Egalement allégoriques, les interludes prenaient place dans l’intimité des riches demeures. «Si un évêque recevait des invités prestigieux, il commandait volontiers un interlude.» Plutôt «sophistiquées dans leur argumentation, ces pièces étaient souvent des satires politiques: critique de la corruption des autorités, etc.». Les sujets d’inspiration religieuse n’avaient bien évidemment pas l’apanage du théâtre médiéval. «D’autres genres coexistaient, par exemple les Robin Hood plays ou les pièces pseudo-historiques», relève la Professeure Dutton. Il en reste néanmoins peu de traces, car elles étaient rarement imprimées.

Sur scène plutôt que sur papier

Convaincues que les acteurs ambulants étaient vecteurs de la peste, les autorités interdisaient néanmoins régulièrement leurs activités. Par ailleurs, les artistes de rue peinaient à générer des profits, car il leur était difficile d’éviter que les spectateurs n’assistent gratuitement aux représentations. «C’est dans ce contexte que naquirent les premières salles de théâtre ad hoc», qui avaient le double avantage de sédentariser les acteurs et de leur assurer un revenu. Les différents types de représentations continuèrent néanmoins à cohabiter durant des années. «Le jeune William Shakespeare a donc eu l’occasion d’assister à la représentation de mystères à Coventry.» Cette ville, située non loin du Stratford natal de l’auteur, a accueilli jusqu’en 1579 l’un des cycles de mystères les plus connus du pays.

«Shakespeare est un produit du théâtre médiéval», poursuit la spécialiste.
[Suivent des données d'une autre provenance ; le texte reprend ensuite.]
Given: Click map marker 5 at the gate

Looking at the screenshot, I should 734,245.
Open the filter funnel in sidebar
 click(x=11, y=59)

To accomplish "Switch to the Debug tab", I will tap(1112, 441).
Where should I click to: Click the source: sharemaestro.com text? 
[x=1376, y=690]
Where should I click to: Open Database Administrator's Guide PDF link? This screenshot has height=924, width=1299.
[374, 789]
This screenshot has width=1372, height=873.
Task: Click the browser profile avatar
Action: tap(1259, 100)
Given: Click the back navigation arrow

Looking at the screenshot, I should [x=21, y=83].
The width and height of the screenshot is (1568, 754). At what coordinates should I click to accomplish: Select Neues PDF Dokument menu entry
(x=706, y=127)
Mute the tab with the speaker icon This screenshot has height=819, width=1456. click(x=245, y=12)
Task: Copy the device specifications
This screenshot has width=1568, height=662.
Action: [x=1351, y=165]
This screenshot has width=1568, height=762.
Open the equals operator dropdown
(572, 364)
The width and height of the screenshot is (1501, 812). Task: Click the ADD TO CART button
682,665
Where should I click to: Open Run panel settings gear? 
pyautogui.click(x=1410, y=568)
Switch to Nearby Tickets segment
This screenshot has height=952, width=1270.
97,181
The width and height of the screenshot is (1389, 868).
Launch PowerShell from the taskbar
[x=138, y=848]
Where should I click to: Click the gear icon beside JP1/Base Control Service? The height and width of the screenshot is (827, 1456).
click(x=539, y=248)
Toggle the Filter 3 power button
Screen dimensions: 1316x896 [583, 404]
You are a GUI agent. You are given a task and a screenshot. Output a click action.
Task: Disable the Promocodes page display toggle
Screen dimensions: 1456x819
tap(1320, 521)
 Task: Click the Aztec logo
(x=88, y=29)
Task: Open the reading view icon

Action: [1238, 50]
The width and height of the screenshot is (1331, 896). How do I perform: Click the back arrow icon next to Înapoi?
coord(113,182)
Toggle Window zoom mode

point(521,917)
Ses personnages les plus célèbres, de Macbeth à Lear, en passant par Hamlet, sont issus de légendes ou de faits historiques médiévaux. Mais l’influence du Moyen Age sur l’œuvre du génie va bien au-delà: «Sa scénographie en est très empreinte.» De l’avis d’Elisabeth Dutton, il est d’ailleurs «dommage que de nombreux étudiant·e·s entrent dans l’univers de Shakespeare par la ‹petite› porte des textes imprimés.» Shakespeare, «il ne faut pas le lire, il faut le voir joué», plaide-t-elle. Et de prendre l’exemple célébrissime d’Hamlet. «Dans le théâtre médiéval, il n’était pas rare que les acteurs prennent le public à partie. Imaginez un acteur s’avançant vers les spectateurs et leur demandant: ‹Alors, je me suicide, oui ou non?›. Cela a beaucoup plus d’effet qu’un ‹To be or not to be› sec, couché sur du papier, non?»

A la sauce moderne

Si elle regrette que trop peu d’amateurs de Shakespeare fassent le pas d’aller au théâtre voir ses œuvres, Elisabeth Dutton déplore tout autant le fait que les pièces de théâtre médiévales sont peu souvent mises en scène. «Non seulement ces pièces sont rarement montées, mais en plus elles sont souvent mal montées, avec des costumes et des décors d’époque bon marché.» Pourquoi ne pas avoir le courage de les adapter à la sauce contemporaine, ce qui, d’une certaine manière, «les rendrait plus authentiques, plus proches du théâtre de l’époque?»

Le hic, c’est qu’en raison de son génie incomparable, William Shakespeare a, d’une certaine manière, tué le théâtre médiéval. «Sans le faire exprès, bien sûr, et alors même qu’il l’adorait.»

 

Notre experte Elisabeth Dutton est professeure ordinaire au Département d’anglais de l’Unifr. Elle a publié de nombreux ouvrages sur le théâtre anglais ancien et sur la littérature dévotionnelle médiévale. Ses recherches s’appuient sur son travail de metteur en scène.